Уютнее всего, однако, чувствую себя в Псковской губернии, где у меня изба и кусок земли.
Но важнее всего - люди. Множество самых разных людей - и в армии, и на Севере.

- Что сейчас вас интересует больше всего?

- Больше всего меня сейчас интересует - куда пойдет Россия. Мы на очередной и весьма рискованной развилке.

- Как рождается жанр, если это не проза?

- Жанр рождается в зависимости от поставленной задачи. Я написал свой единственный исторический роман, поскольку была потребность взглянуть на исторический катаклизм изнутри человеческого сознания. Историческая публицистика ближе в философии истории и решает более общие задачи.

- Когда вы впервые прочитали Достоевского?

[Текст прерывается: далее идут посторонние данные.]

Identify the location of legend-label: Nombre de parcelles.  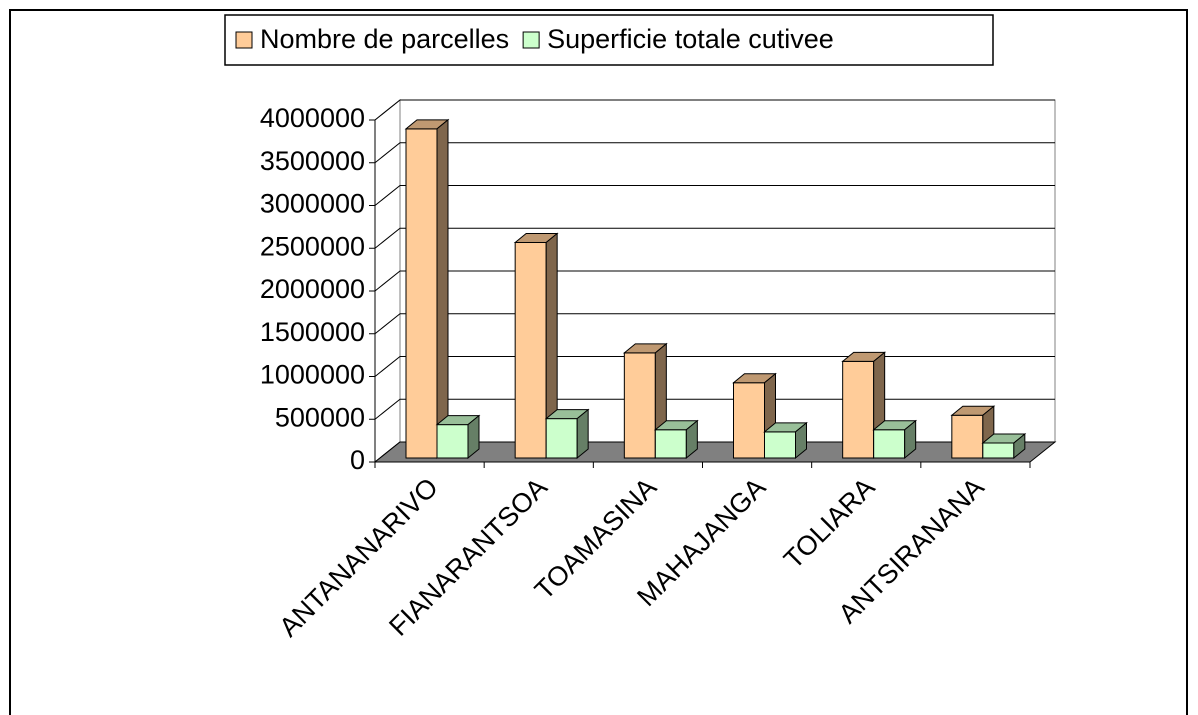
(384, 39).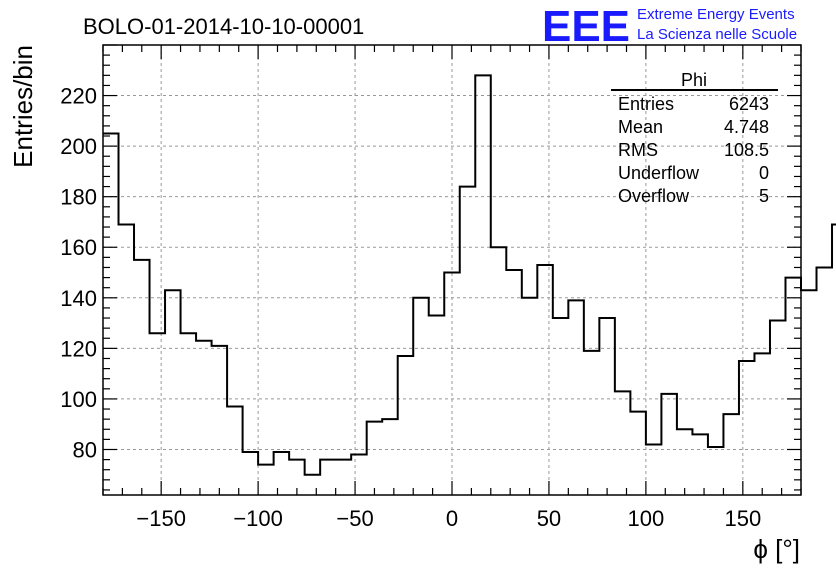  Describe the element at coordinates (586, 26) in the screenshot. I see `logo-mark: EEE` at that location.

И какое он на вас произвел впечатление?

- Достоевского я всерьез прочитал уже после армии, в зрелом состоянии, и его романы произвели на меня колоссальное впечатление гигантской арены, где переплелись в смертельной схватке два человеческих естества - жажда высокого и тяга к низкому и страшному. Это не мой мир. Мой мир - мир Пушкина и Толстого. Но мир Достоевского остро необходим как грозное напоминание опасной неуравновешенности жизни.

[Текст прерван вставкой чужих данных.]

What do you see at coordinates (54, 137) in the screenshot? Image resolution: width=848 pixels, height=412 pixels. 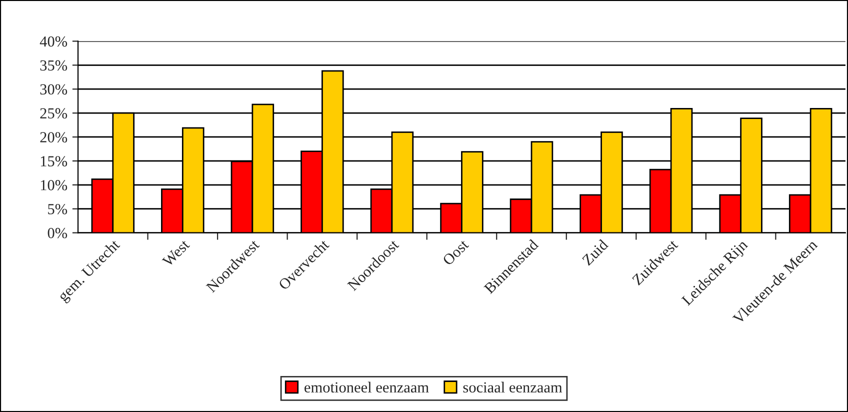 I see `y-tick-label: 20%` at bounding box center [54, 137].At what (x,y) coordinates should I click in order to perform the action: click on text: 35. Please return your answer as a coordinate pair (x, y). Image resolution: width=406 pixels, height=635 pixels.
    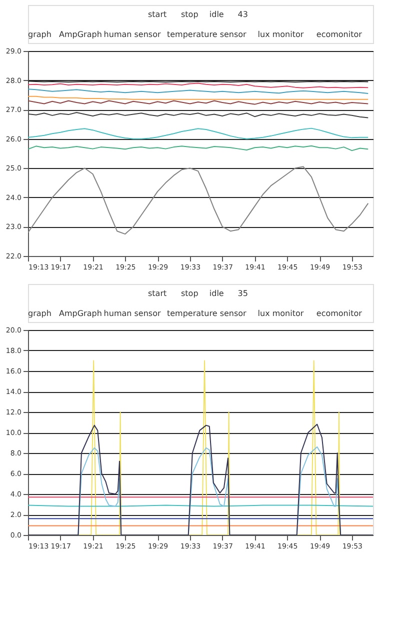
    Looking at the image, I should click on (243, 294).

- В свое время вы писали о Бродском. Как вы думаете, сейчас в нашей стране или за границей живет ли такой же настолько талантливый поэт и эссеист? Могут ли Лев Лосев и Евгений Рейн претендовать на эту роль?

- Нет, пока равного Бродскому не вижу. Есть талантливые и умные люди. Совершенно особый и чрезвычайно значительный мир - мир поэзии и эссеистики Александра Кушнера. Но Бродский отличен своим масштабом. Пока нет равного по "величию замысла". Это его формула, которая очень нравилась Ахматовой.